Gold Futures Recover From Early Lows, Settle Marginally Up

Gold futures ended slightly higher on Thursday, rebounding strongly from the session’s lows as data showing initial jobless claims held at their highest level since October 2021 in the week ended June 9th helped ease concerns about any aggressive monetary tightening.

Gold prices tumbled earlier in the session as bond yields rose and the dollar climbed after the Federal Reserve signaled that two more rate increases are on the way.

The dollar’s weakness helped pull gold prices off their lows. The dollar index dropped to 102.12, losing more than 0.8%.

Gold futures for August ended higher by $1.80 or about 0.1% at $1,970.70 an ounce, recovering strongly from a low of $1,936.10.

Silver futures for July ended down $0.158 at $23.947 an ounce, while Copper futures for July settled at $3.9000 per pound, gaining $0.0275.

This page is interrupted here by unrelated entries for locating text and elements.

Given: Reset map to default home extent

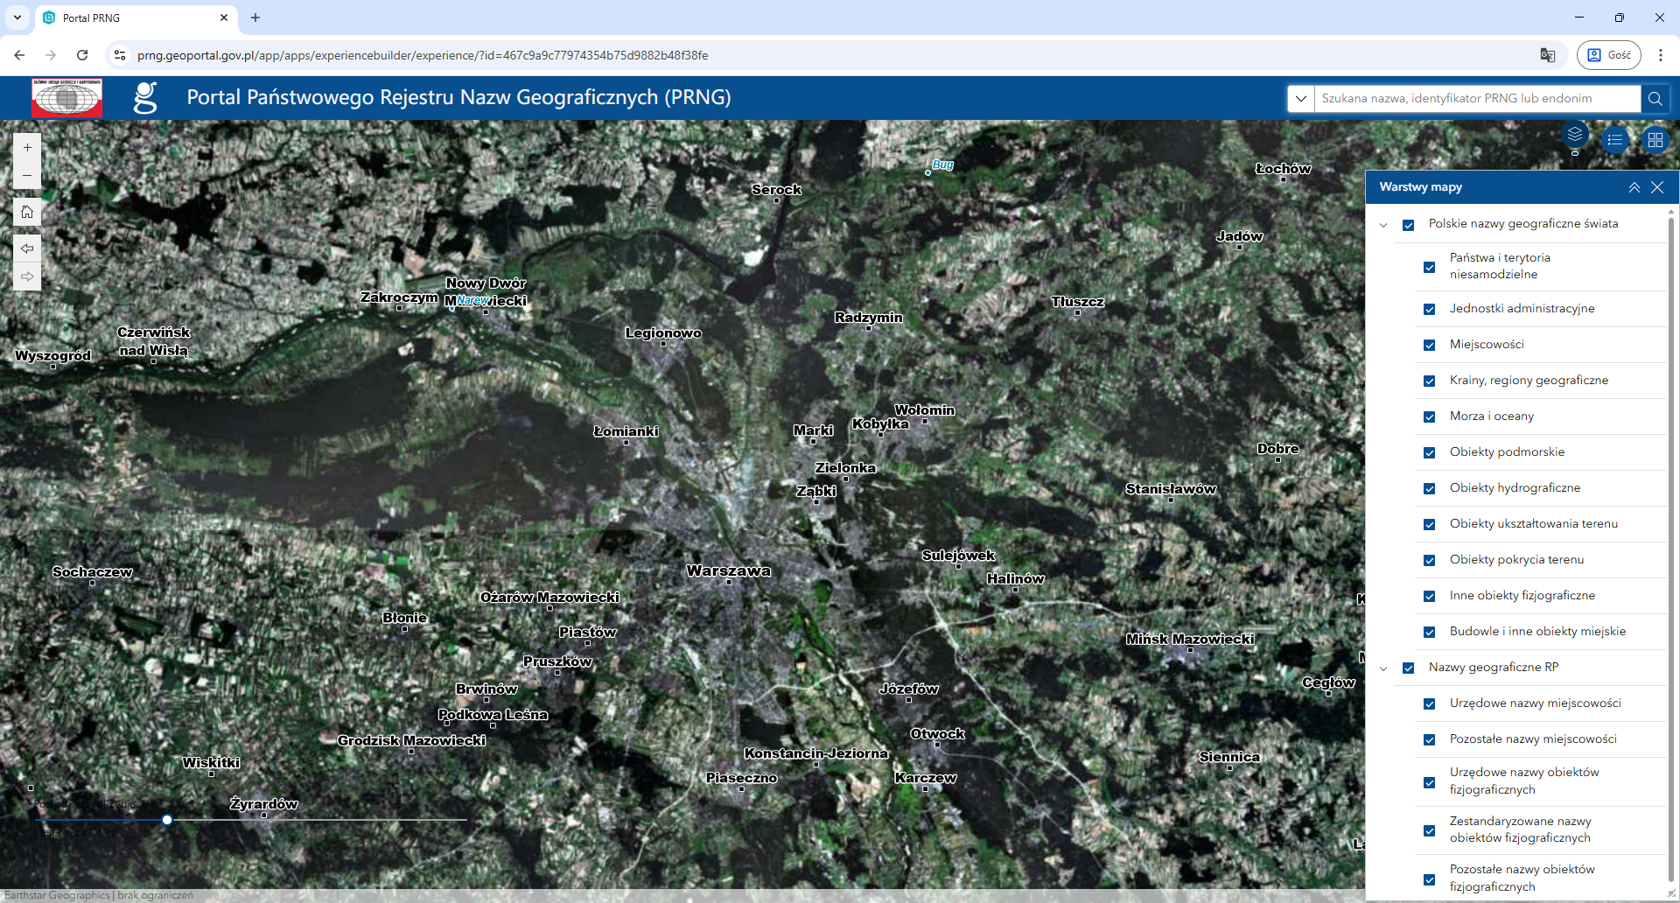Looking at the screenshot, I should pos(27,213).
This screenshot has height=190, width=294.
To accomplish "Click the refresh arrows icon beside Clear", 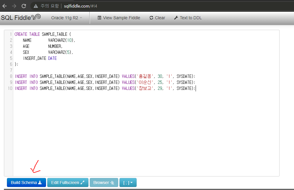I will [151, 18].
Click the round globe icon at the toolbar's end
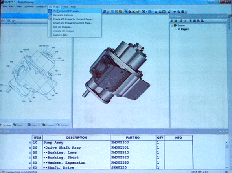232x173 pixels. (182, 11)
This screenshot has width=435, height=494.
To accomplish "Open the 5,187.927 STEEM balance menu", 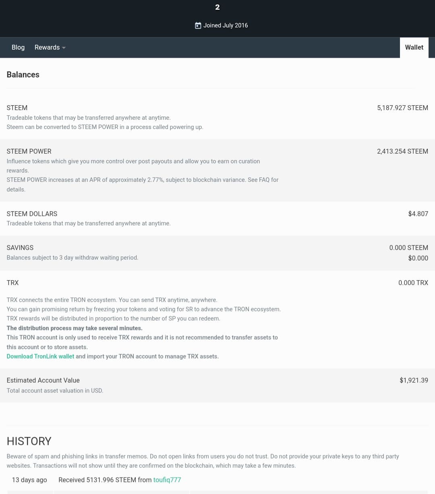I will pos(402,108).

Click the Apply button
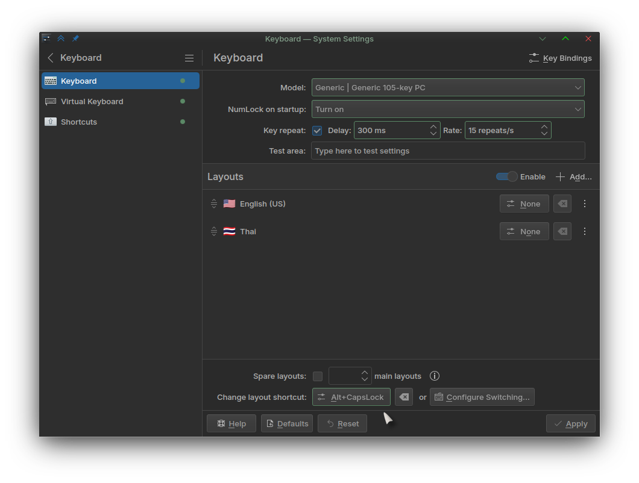570,423
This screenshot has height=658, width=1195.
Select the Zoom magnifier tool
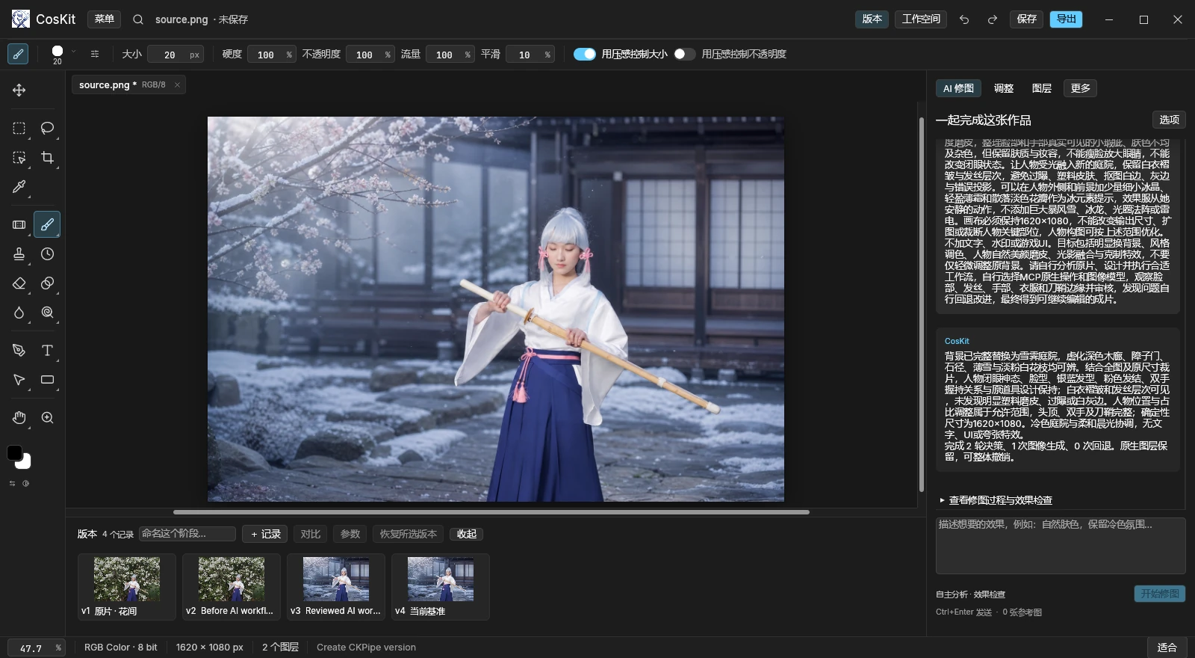(x=48, y=418)
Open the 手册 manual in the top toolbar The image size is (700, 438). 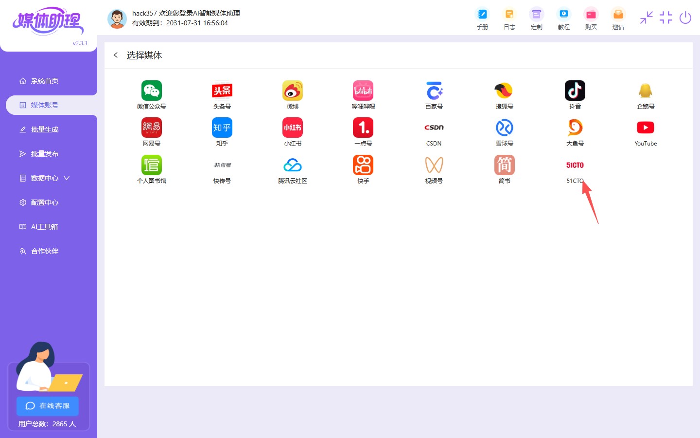click(x=482, y=19)
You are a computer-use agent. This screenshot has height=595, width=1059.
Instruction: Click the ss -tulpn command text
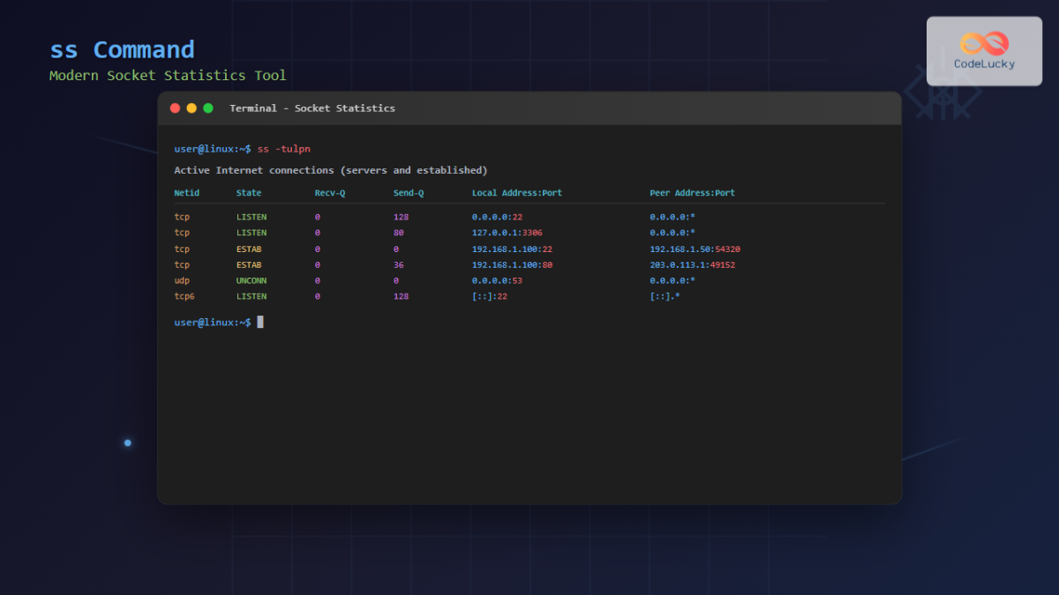tap(285, 148)
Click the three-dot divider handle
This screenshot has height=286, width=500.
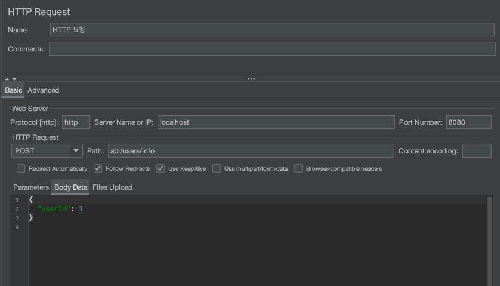[x=251, y=79]
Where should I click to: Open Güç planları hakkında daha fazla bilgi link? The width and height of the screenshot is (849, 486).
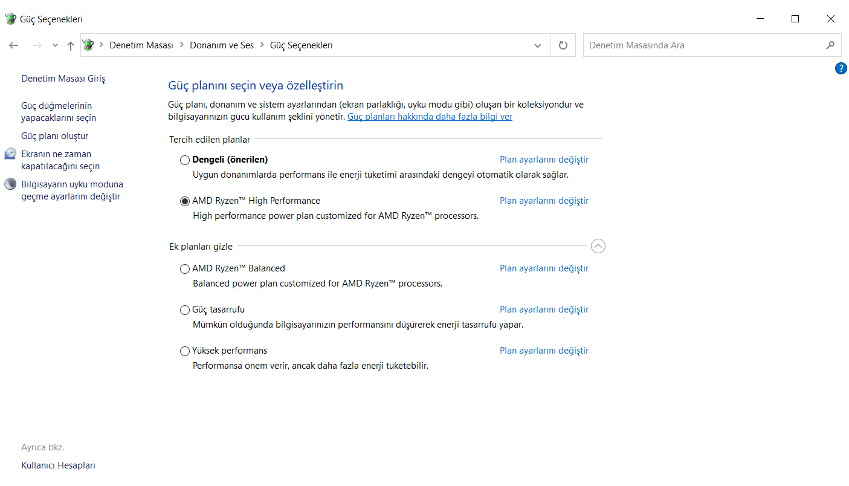click(430, 117)
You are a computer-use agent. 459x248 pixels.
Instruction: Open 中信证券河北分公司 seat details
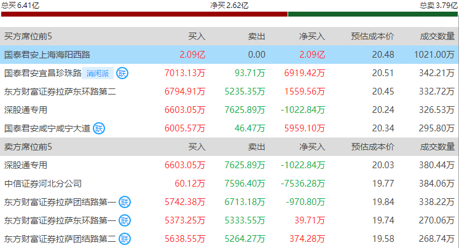pos(43,184)
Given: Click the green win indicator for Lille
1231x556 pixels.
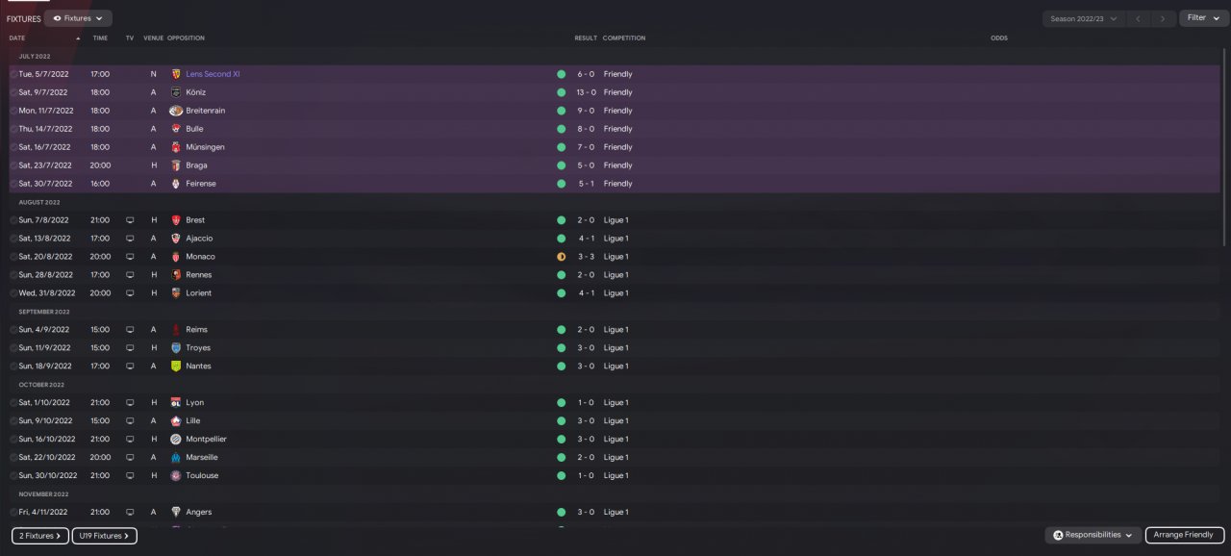Looking at the screenshot, I should pyautogui.click(x=561, y=420).
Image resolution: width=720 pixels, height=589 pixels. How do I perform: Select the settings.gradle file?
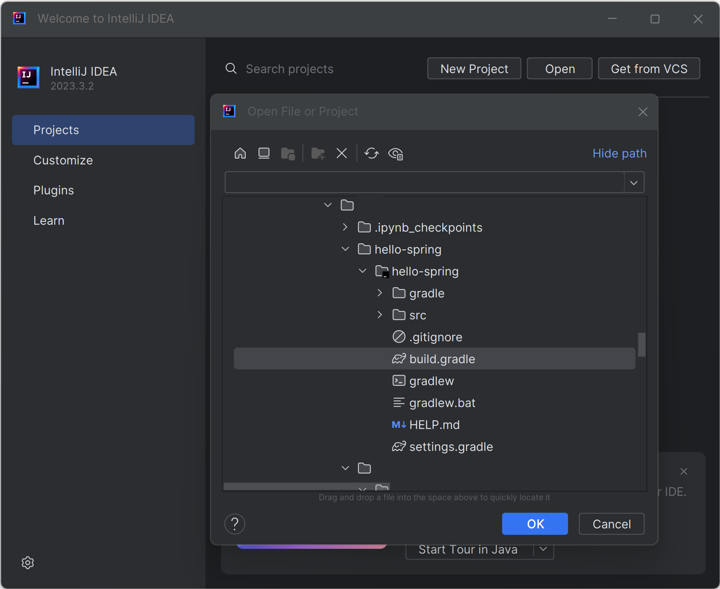pyautogui.click(x=451, y=447)
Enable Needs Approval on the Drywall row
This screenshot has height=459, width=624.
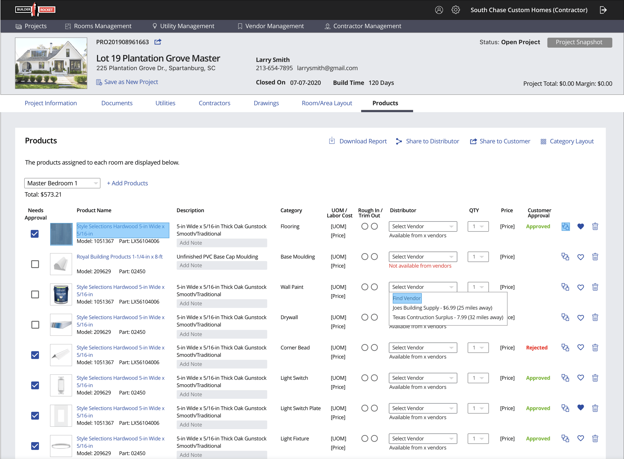35,325
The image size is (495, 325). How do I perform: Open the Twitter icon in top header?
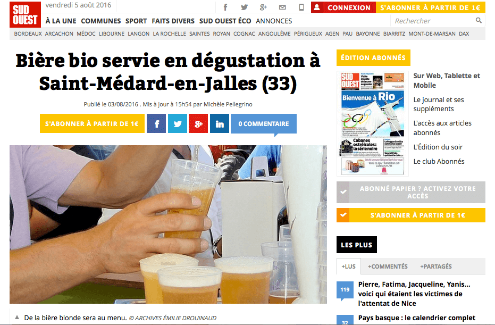245,7
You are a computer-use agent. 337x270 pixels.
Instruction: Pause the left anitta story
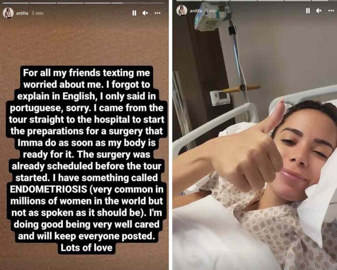point(134,13)
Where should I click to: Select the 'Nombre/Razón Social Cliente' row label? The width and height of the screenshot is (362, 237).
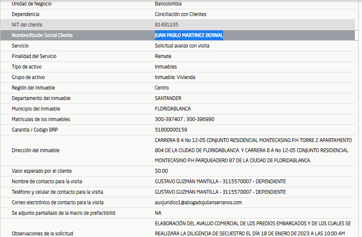(x=42, y=35)
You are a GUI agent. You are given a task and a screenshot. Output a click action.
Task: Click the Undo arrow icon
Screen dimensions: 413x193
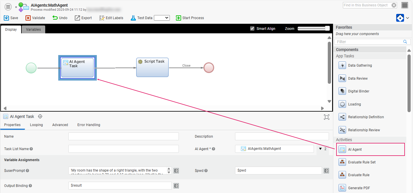[55, 18]
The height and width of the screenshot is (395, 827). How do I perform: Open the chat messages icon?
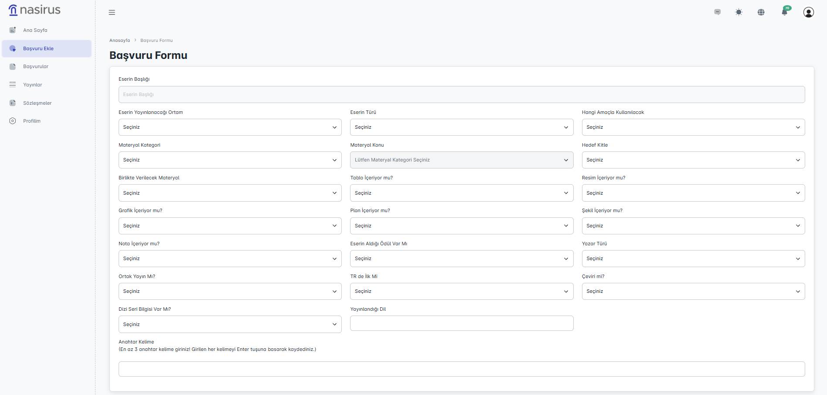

The Fed, which held interest rates steady on Wednesday, as widely expected, signaled that borrowing costs will likely rise by another half of a percentage point by the end of this year.

The European Central Bank today increased the main refinancing rate, or refi, by 25 basis points to 4%. The previous change in the interest rates was a similar hike in May. The ECB has raised rates in every policy session since July last year, by a cumulative 350 basis points.

The ECB expects core inflation, excluding energy and food, to reach 5.1% in 2023, before easing to 3% next year, and further down to 2.3% in 2025. The Eurozone economy is now projected to grow by 0.9% this year, 1.5% next year and 1.6% in 2025.

In U.S. economic news, data from the Labor Department showed initial jobless claims came in at 262,000 for the week ended June 9th, unchanged from the previous week’s revised level. Economists had expected jobless claims to dip to 249,000 from the 261,000 originally reported for the previous week.

A separate Labor Department report showing import prices in the U.S. fell by much more than expected in the month of May has also generated optimism about the outlook for inflation.

The report said import prices slid by 0.6% in May, reflecting a sharp pullback in prices for fuel imports and a modest decrease in prices for non-fuel imports. Economists had expected import prices to edge down by 0.1%.